VFD overvoltage trip may momentarily disable system.

Drive disable creates misalignment on next cycle.

Check deceleration ramps and brake resistor.

16) PLC Output Delay

If output controlling shear solenoid passes through:

• Interposing relay
• Safety relay
• Additional logic block

Delay increases response time.

Measure output timing from PLC bit change to solenoid energization.

17) Diagnostic Method (Structured Approach)

• Step 1: Check encoder pulse stability
• Step 2: Verify high-speed counter configuration
• Step 3: Inspect servo following error
• Step 4: Measure 24V stability during cycle
• Step 5: Inspect cable routing
• Step 6: Check shield grounding
• Step 7: Monitor VFD speed consistency
• Step 8: Verify PLC scan time

Never adjust mechanical alignment before verifying electrical stability.

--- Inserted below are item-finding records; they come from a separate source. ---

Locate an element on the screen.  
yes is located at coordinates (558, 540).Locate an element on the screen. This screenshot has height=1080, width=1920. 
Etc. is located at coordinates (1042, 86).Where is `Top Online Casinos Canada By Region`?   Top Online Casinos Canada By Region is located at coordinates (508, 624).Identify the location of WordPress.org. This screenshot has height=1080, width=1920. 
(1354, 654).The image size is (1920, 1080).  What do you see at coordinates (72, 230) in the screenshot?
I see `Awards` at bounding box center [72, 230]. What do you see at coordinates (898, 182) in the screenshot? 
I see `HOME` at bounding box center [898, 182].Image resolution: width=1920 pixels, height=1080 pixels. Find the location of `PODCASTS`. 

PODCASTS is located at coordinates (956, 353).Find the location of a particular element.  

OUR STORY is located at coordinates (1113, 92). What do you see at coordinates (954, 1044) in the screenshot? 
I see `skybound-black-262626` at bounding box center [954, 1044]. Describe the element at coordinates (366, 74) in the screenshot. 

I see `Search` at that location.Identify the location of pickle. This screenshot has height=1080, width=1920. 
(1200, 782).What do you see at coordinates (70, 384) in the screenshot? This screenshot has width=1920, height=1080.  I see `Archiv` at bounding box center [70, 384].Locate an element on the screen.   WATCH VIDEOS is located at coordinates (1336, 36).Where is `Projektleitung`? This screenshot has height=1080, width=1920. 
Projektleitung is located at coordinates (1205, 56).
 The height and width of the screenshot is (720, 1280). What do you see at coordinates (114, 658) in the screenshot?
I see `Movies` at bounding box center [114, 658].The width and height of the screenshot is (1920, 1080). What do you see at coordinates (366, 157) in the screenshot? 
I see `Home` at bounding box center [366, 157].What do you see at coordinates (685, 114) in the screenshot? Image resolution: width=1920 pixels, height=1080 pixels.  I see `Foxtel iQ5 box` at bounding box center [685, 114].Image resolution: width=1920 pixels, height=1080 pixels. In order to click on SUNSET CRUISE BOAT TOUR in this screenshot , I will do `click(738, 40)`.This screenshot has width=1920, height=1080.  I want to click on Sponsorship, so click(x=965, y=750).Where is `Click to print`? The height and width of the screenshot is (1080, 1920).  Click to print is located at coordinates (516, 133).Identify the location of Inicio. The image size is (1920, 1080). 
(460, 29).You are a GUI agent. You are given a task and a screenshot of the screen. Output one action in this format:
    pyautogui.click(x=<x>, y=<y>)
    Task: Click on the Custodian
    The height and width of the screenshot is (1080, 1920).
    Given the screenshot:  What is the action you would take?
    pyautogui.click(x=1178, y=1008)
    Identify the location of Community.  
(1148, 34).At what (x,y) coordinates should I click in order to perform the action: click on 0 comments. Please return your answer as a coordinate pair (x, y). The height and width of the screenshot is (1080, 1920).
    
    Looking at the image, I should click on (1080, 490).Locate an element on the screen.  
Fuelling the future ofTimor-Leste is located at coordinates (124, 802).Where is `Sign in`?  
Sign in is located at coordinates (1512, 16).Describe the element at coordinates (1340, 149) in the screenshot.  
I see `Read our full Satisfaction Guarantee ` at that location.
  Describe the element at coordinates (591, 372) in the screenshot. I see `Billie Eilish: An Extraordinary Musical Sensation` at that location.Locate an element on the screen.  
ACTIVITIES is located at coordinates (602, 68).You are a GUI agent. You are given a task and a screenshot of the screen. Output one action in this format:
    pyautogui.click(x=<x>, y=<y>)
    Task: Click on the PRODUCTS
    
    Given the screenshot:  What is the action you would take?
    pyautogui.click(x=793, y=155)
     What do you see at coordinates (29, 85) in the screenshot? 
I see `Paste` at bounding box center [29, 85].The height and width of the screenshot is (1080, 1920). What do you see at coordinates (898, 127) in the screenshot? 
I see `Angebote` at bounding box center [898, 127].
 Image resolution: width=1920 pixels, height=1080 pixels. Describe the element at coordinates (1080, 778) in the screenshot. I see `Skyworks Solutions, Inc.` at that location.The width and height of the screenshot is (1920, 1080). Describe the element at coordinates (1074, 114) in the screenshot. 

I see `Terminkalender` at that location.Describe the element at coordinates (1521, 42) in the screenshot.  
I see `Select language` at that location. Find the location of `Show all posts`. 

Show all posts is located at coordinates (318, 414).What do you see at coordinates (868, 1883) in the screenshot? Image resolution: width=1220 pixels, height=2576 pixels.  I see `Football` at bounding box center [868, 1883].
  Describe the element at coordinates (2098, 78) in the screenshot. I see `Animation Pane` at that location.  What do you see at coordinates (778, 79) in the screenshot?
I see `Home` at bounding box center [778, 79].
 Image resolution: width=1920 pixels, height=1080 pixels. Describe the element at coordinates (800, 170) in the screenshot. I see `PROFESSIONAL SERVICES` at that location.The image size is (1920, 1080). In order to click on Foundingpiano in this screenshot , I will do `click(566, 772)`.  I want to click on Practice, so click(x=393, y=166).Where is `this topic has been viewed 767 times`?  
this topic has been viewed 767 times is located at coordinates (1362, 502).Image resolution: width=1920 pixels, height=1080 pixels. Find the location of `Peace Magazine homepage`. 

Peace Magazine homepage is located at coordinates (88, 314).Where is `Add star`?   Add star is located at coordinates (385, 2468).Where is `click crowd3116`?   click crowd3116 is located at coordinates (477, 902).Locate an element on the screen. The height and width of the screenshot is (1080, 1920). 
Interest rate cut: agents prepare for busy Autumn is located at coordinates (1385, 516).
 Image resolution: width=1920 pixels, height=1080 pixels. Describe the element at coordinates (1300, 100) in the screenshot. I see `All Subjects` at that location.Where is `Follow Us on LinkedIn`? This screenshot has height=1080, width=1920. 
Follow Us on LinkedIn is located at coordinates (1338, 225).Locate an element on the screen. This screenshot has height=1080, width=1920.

18) Most Common Electrical Root Causes

1. Encoder noise from VFD cable

2. Shield grounded both ends

3. Loose encoder connector

4. High-speed input overloaded

5. Servo tuning incorrect

6. 24V voltage drop during shear cycle

7. Analog speed reference instability

8. Network delay (fieldbus systems)

Electrical instability often increases with production speed.

19) Buyer Strategy (30%)

When purchasing a roll forming machine with flying shear, verify:

1. Differential encoder used

2. Shielded encoder cable specified

3. Cable separation guidelines provided

4. Servo tuning documented

5. High-speed counter capacity adequate

6. Brake resistor installed (if required)

7. 24V supply sized for solenoid load

8. Commissioning includes length calibration report

Red flags:

• “Single-ended encoder in high-speed line.”
• “Motor and encoder cables in same tray.”
• “No servo tuning documentation.”

Flying shear precision depends heavily on electrical engineering quality.

6 Frequently Asked Questions

1) Why does misalignment worsen at high speed?

Electrical noise and scan time limitations increase at higher pulse rates.

2) Can grounding cause length drift?

Yes, poor grounding causes encoder instability.

3) Should I adjust mechanical shear first?

No, verify electrical signals first.

4) How do I check encoder noise?

Monitor pulse stability or use oscilloscope.

5) Can servo tuning cause miscuts?

Yes, incorrect tuning causes position lag.

6) What is most common cause?

Encoder noise from improper shielding.

Final Engineering Summary

Flying shear misalignment in roll forming machines is often caused by electrical instability in:

• Encoder feedback

• High-speed counting

• Servo tuning

• 24V control voltage

• Cable shielding

• Grounding

• Speed reference stability

• Network communication

The flying shear system is a precision synchronization mechanism — even small electrical instability can create measurable cut deviation.

Disciplined electrical troubleshooting prevents tooling damage, scrap production, and costly downtime in high-speed roll forming operations.